TARIFS: UN ÉTÉ PLEIN GAZ?

L’été arrive et le gel des tarifs du gaz risque une sévère insolation. Il avait été mis en place jusqu’au 1er juillet par le précédent gouvernement, échaudé par le tollé provoqué par une énième augmentation: 4,4% au 1er janvier dernier, ce qui portait l’augmentation des prix du gaz à quelque plus 60% en moins de six ans. Une augmentation de quelque 10% pourrait même intervenir d’ici à la fin de 2012, le rapporteur du Conseil d’État venant en effet de se prononcer en faveur d’un rattrapage rétroactif, après avoir été saisi par GDF Suez, coté au CAC 40 et dont l’État détient un peu plus de 36% du capital, ainsi que par l’ANODE (Association nationale des opérateurs détaillants en énergie), ceux-là mêmes qui prédisaient que la concurrence allait faire baisser les prix. Motif: le gel des prix n’est pas en conformité avec la loi prescrivant la répercussion intégrale des coûts d’approvisionnement dans les prix au consommateur. Une demande de longue date.

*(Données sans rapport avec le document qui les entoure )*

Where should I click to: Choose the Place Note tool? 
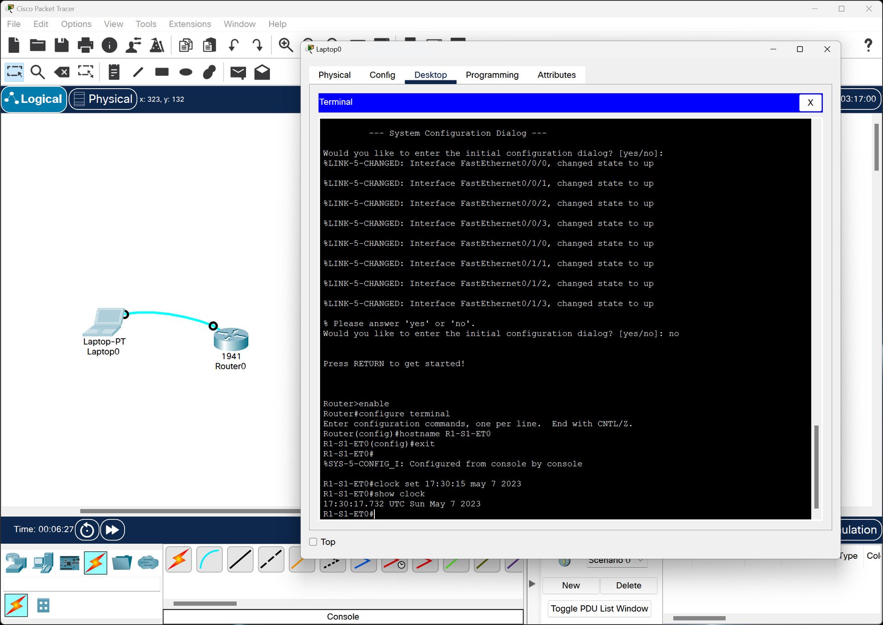(x=114, y=72)
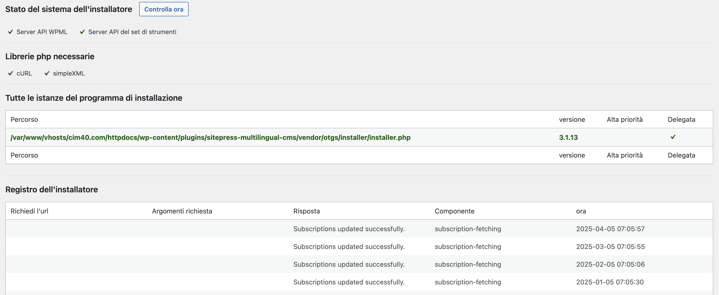Click the ora column header
The width and height of the screenshot is (719, 295).
click(581, 211)
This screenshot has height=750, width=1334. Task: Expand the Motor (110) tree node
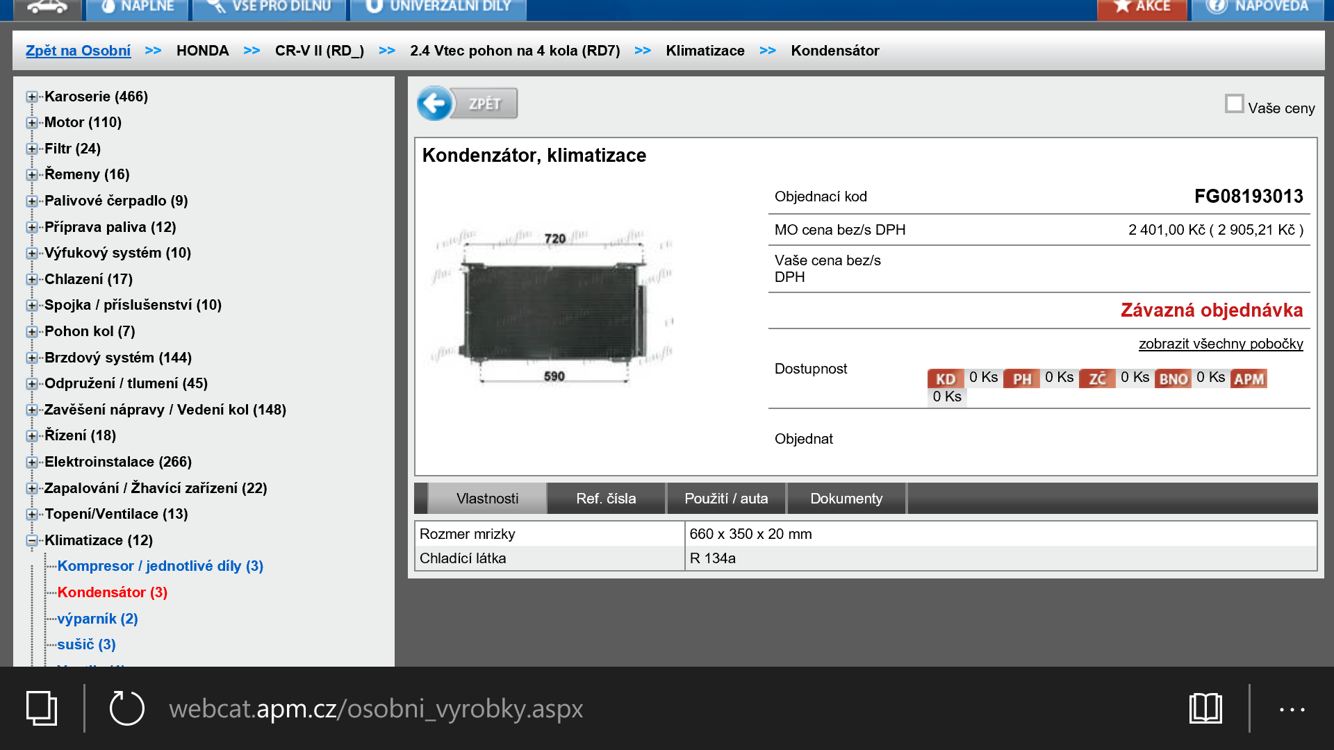coord(32,123)
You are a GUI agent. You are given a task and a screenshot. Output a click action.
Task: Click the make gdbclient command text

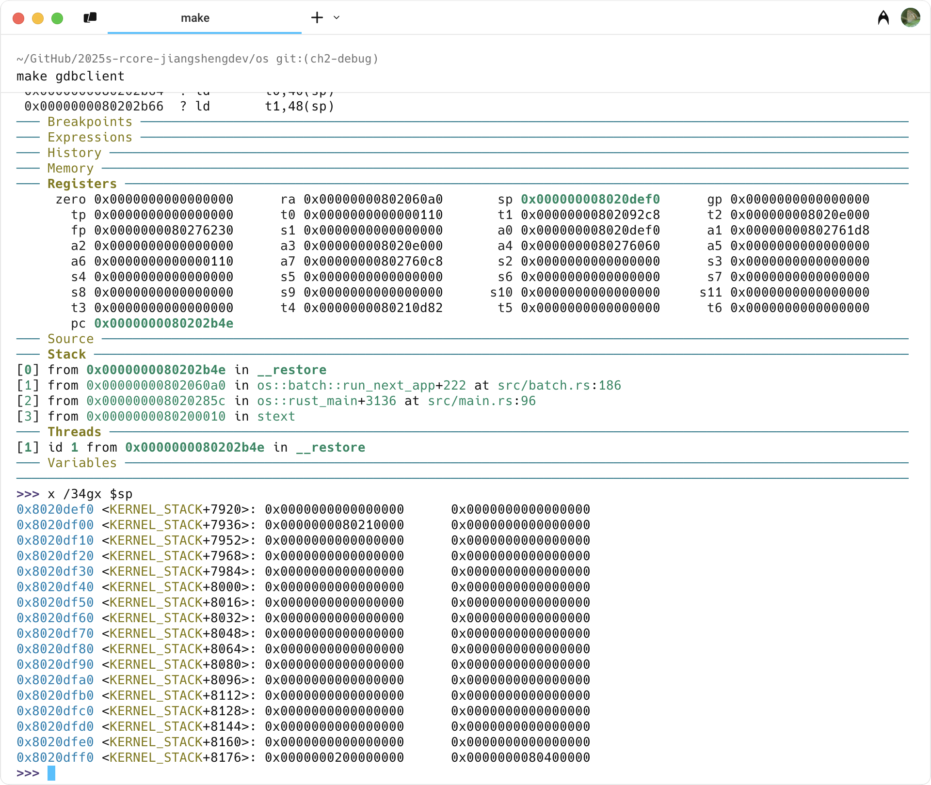click(70, 76)
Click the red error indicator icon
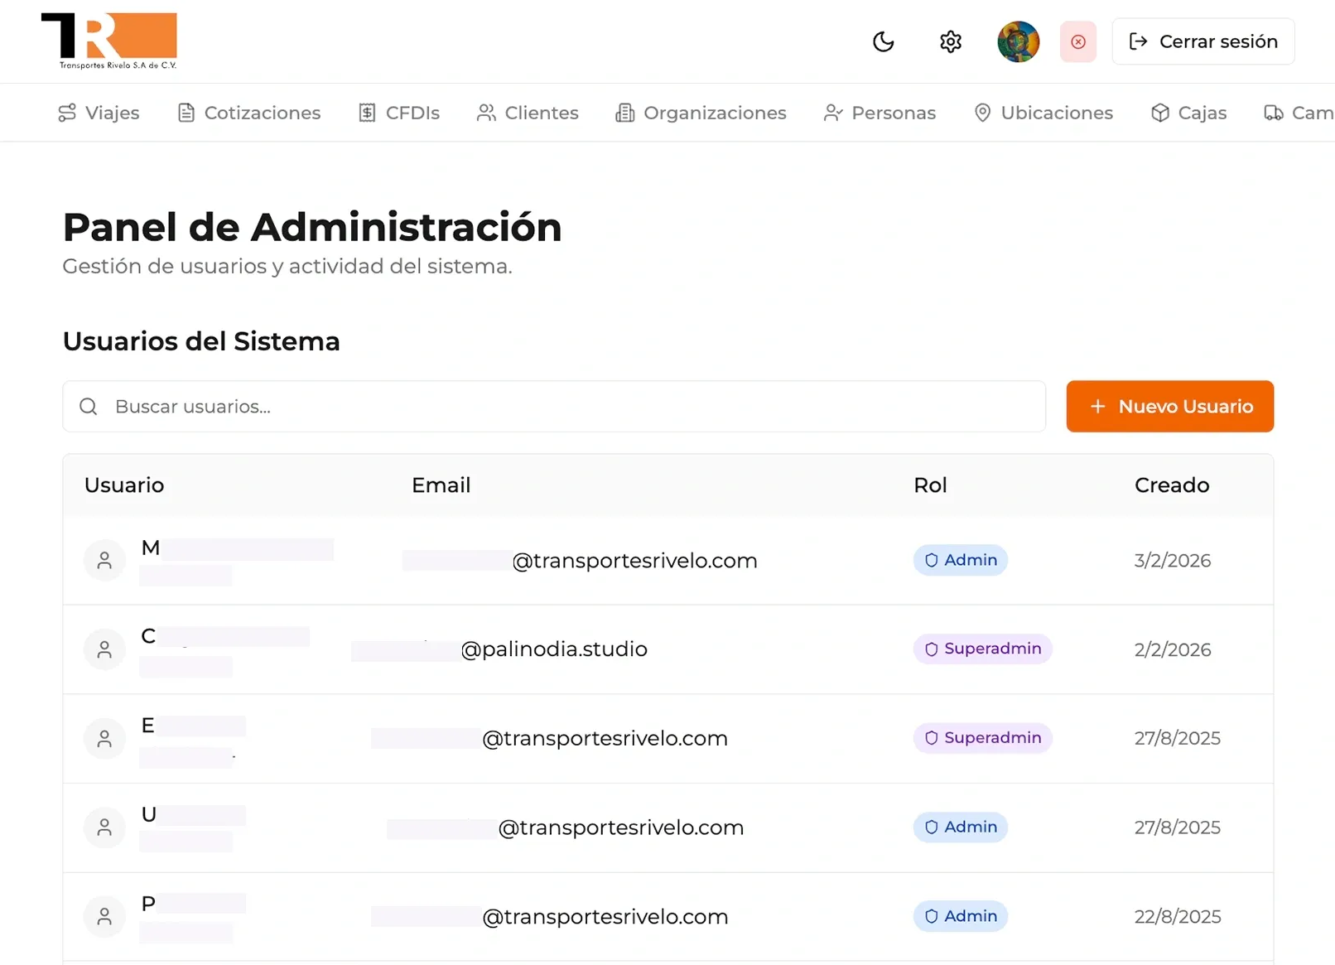 point(1077,41)
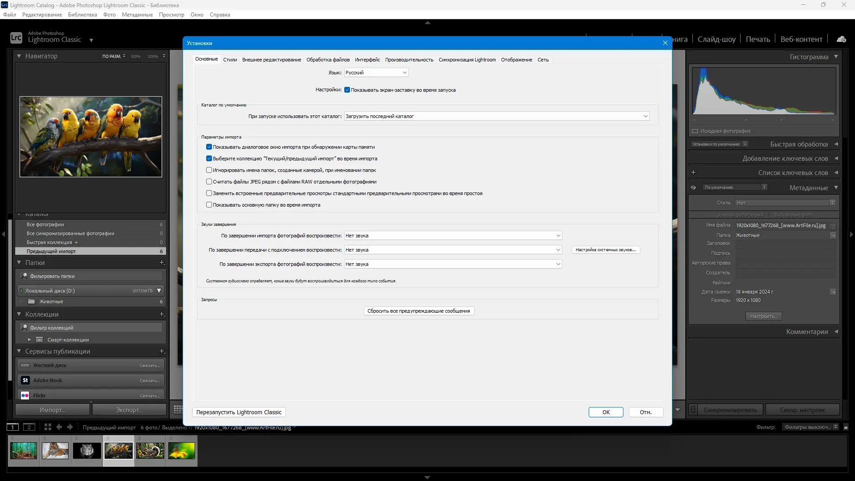This screenshot has height=481, width=855.
Task: Open the Метаданные menu in the menu bar
Action: (x=137, y=15)
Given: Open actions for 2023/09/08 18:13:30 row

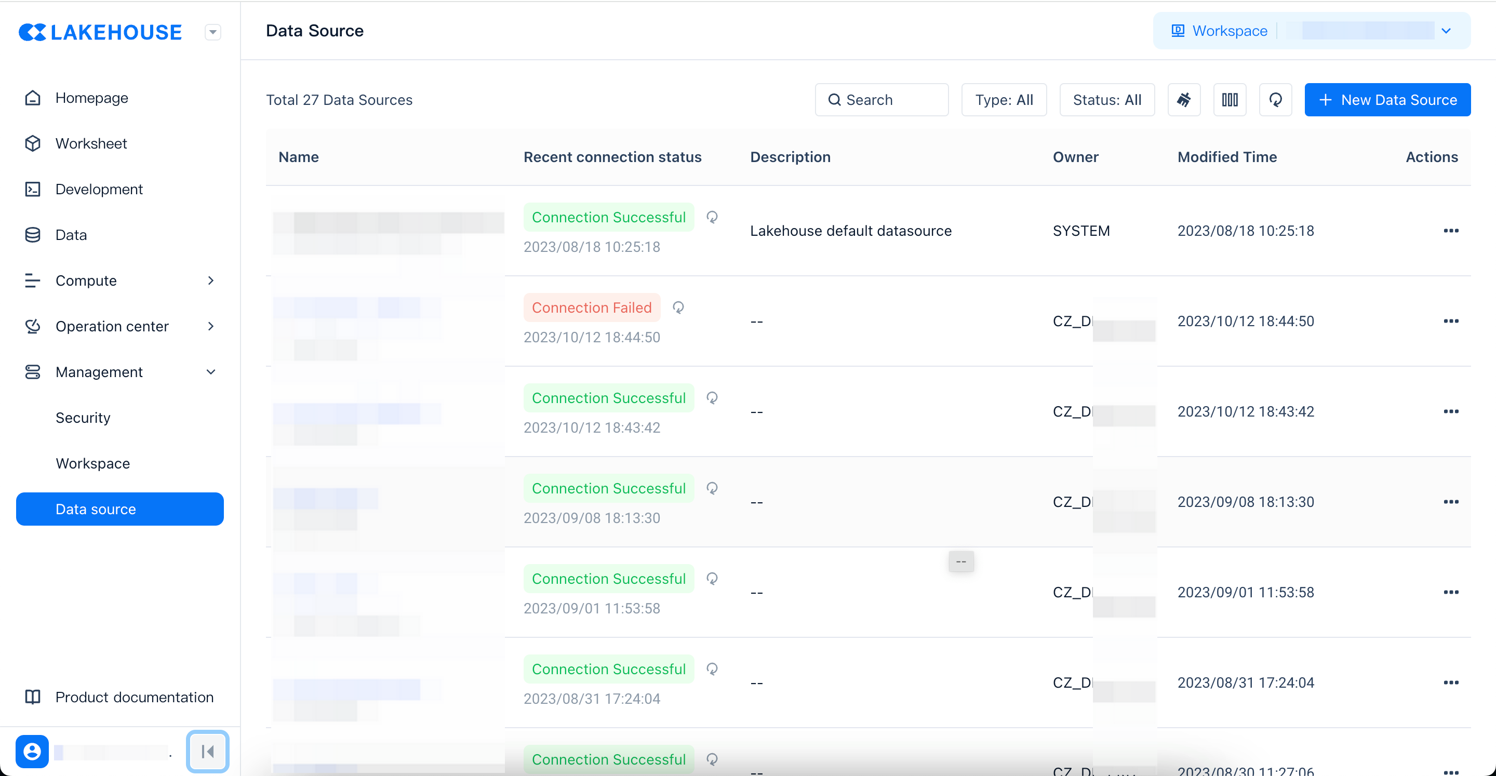Looking at the screenshot, I should click(1450, 502).
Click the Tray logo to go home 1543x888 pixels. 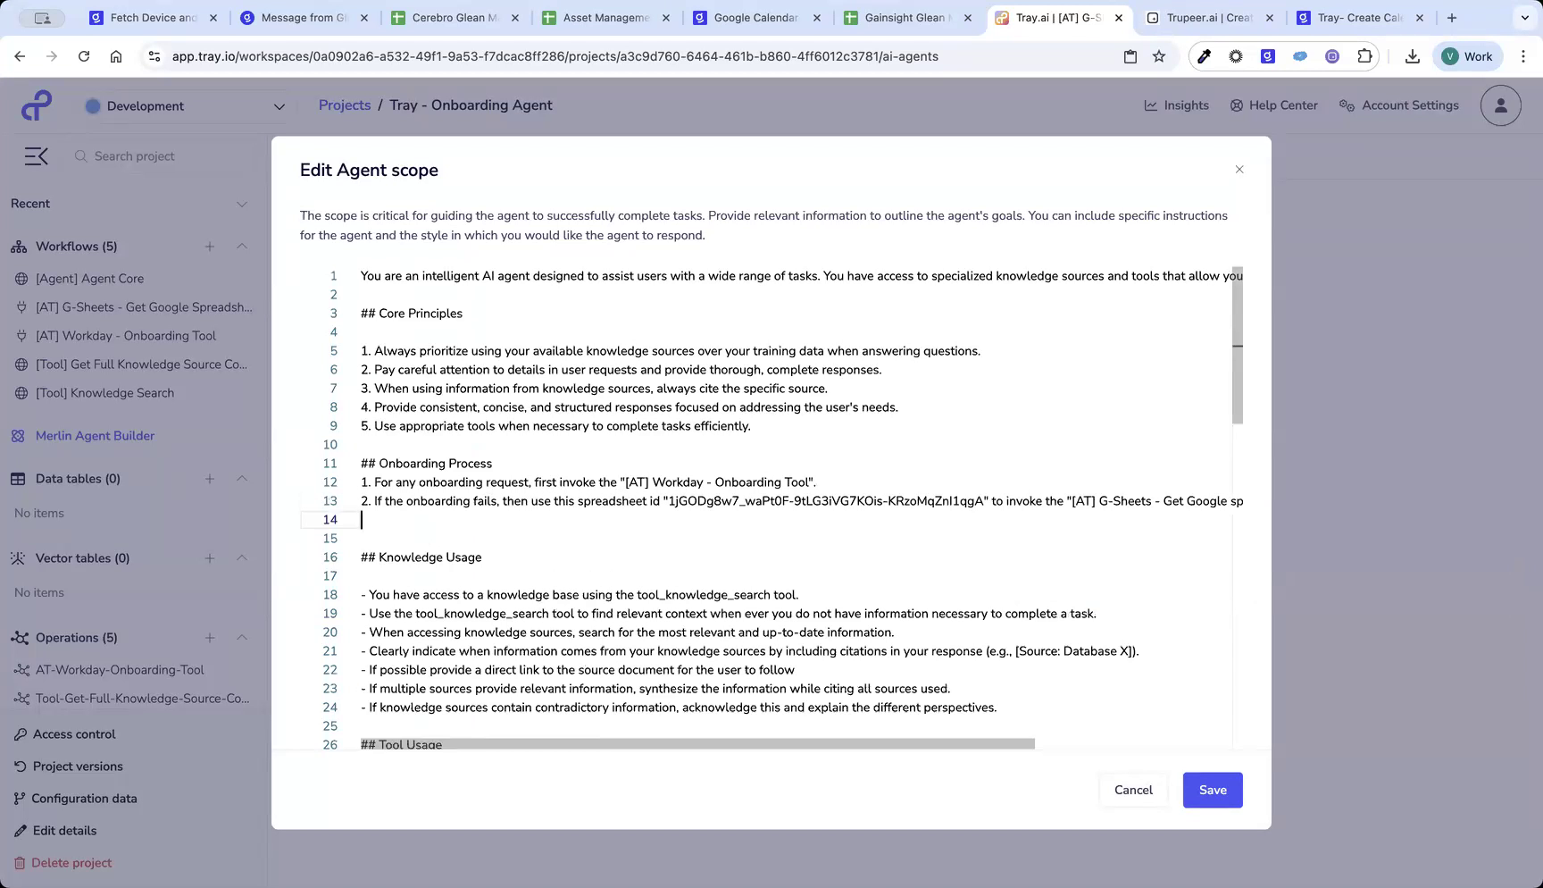[36, 105]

Pour essayer de faire passer la pilule, GDF Suez avait parlé d’augmenter les bénéficiaires des tarifs sociaux, dont le nombre a été jugé insuffisant par le Médiateur national de l’énergie, autorité administrative indépendante, dans son bilan 2011 publié fin mai 2012. Ce dernier avait, à cette occasion, souligné que le nombre de dossiers liés à des difficultés de paiement avait augmenté de 80% par rapport à 2010 et que la hausse des tarifs réglementés du gaz avait atteint 25% en deux ans et celle de l’électricité 8%. En 2005, une enquête de l’INSEE avait constaté que 3,5 millions de ménages de France métropolitaine déclaraient souffrir du froid dans leur logement. Depuis, le prix du gaz a augmenté de 60%. Ce qui n’est pas vraiment le cas du pouvoir d’achat.